Im vergangenen Jahr war nur jeder Zehnte in ähnlichen Umständen festgehalten worden. Die Justiz steht wegen harter Rechtsprechung mit Blick auf die Randalierer in der Kritik.

"Menschliche Lagerhäuser"

"Der schnelle Anstieg der Zahl der Häftlinge führt dazu, dass Bereiche unserer Haftanstalten menschliche Lagerhäuser werden, die zu nicht viel mehr da sind, als die Leute in überfüllten Bedingungen zusammenzupferchen", sagte Geoff Dobson von der Organisation Prison Reform Trust, die sich für bessere Haftbedingungen einsetzt. Viele bislang nicht auffällige Täter könnten dadurch kriminalisiert werden.

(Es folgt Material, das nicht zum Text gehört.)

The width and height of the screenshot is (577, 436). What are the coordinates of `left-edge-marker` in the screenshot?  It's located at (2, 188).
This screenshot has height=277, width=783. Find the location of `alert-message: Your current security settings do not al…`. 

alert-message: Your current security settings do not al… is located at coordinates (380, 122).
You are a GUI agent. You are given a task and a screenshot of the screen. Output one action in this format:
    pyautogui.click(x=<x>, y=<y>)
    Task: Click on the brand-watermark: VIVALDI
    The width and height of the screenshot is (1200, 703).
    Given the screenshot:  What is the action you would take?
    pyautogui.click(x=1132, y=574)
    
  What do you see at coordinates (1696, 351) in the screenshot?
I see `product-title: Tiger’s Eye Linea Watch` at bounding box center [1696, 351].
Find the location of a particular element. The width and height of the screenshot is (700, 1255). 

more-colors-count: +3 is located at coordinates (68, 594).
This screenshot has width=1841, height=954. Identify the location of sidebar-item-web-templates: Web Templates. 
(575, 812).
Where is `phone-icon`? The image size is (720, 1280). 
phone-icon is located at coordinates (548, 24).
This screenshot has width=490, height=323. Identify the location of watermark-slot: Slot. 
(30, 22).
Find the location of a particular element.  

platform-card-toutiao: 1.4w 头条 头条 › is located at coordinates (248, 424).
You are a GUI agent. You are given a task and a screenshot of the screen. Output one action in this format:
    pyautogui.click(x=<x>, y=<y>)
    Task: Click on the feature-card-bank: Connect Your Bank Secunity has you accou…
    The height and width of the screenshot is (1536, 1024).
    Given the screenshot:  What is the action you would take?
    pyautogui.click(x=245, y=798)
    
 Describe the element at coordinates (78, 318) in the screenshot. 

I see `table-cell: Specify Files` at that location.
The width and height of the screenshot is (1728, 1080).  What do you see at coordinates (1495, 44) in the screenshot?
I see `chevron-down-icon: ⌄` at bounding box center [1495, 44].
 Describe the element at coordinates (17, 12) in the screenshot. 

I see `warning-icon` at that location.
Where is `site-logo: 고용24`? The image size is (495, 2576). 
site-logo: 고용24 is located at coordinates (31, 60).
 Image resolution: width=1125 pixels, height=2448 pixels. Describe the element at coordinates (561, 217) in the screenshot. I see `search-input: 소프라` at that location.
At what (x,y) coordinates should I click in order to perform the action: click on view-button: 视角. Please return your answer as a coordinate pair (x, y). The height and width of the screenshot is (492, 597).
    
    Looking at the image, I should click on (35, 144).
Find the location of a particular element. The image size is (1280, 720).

Auch der konservative Arbeitsminister Iain Duncan Smith warnte vor zu strengen Urteilen. Großbritannien könne auf die Probleme hinter den Krawallen nicht einfach nur mit Festnahmen reagieren, schrieb er in der Zeitung "The Guardian". Stattdessen müsse untersucht werden, warum Jugendliche sich in Banden zusammenschließen und was man dagegen tun kann.

Unterdessen besuchten Prinz William und seine Frau Kate Opfer der Krawalle in Birmingham. Unter anderem traf sich das Paar mit den Familien von drei jungen Männern, die während der Gewalt am vorvergangenen Mittwoch von einem Auto überrollt und getötet worden waren. In den Tagen zuvor hatten auch Williams Bruder Prinz Harry sowie dessen Vater Prinz Charles mit seiner Frau Camilla Schauplätze der Unruhen besucht und mit den Menschen vor Ort gesprochen.